Wirelessly Powered Over-the-Air Computation for High-Mobility Sensing

Abstract

For a dense sensor network in a smart city, efficient data aggregation can be realized by deploying readers mounted on unmanned aerial vehicles (UAVs), At high mobility and given dense sensors, the requirement of ultra-low latency cannot be met using a traditional multi-access scheme such as time-division or orthogonal-frequency-division multiple access. A technique called over-the-air computation (AirComp) has emerged to be a promising solution for high-mobility sensing, which integrates functional computation (e.g., averaging and geometric mean) and multi-access by exploiting analog waveform addition. Targeting high-mobility sensing, the technique supports ultra-fast simultaneous access and function computation.
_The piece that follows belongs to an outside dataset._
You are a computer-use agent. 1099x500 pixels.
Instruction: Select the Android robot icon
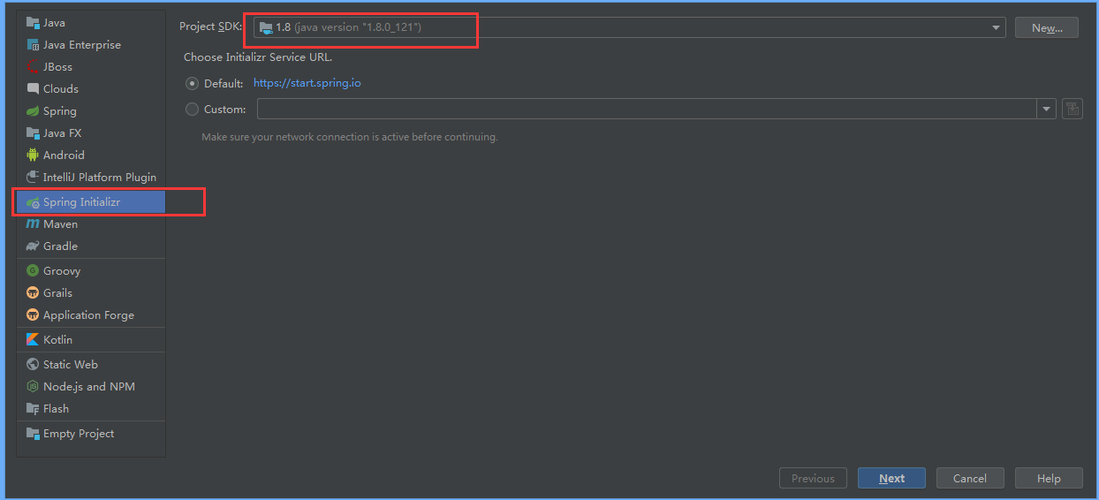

In this paper, building on multi-antenna AirComp, we present a new frame-work of wirelessly powered (WP) AirComp to enable UAVs for simultaneous data aggregation and wirelessly powering sensors, where wireless power solves a key design challenge of battery recharging for many sensors. The key feature of WP-AirComp is the leverage of down-link wireless power transfer (WPT) as an additional design dimension for reducing the sum computation error in up-link AirComp. Designing the framework involves the joint optimization of power control, energy beamforming and AirComp equalization. To derive a practical solution, we recast the non-convex problem into equivalent outer and inner problems for (inner) wireless power control and energy beamforming and (outer) AirComp equalization, respectively. The former is solved in closed form while the latter via semi-definite relaxation, which is shown to reach the global optimum with high probability. The solution reveals that the optimal power beams point to the WPT channels, and the optimal power allocation tends to equalize the round-trip attenuation over sensors.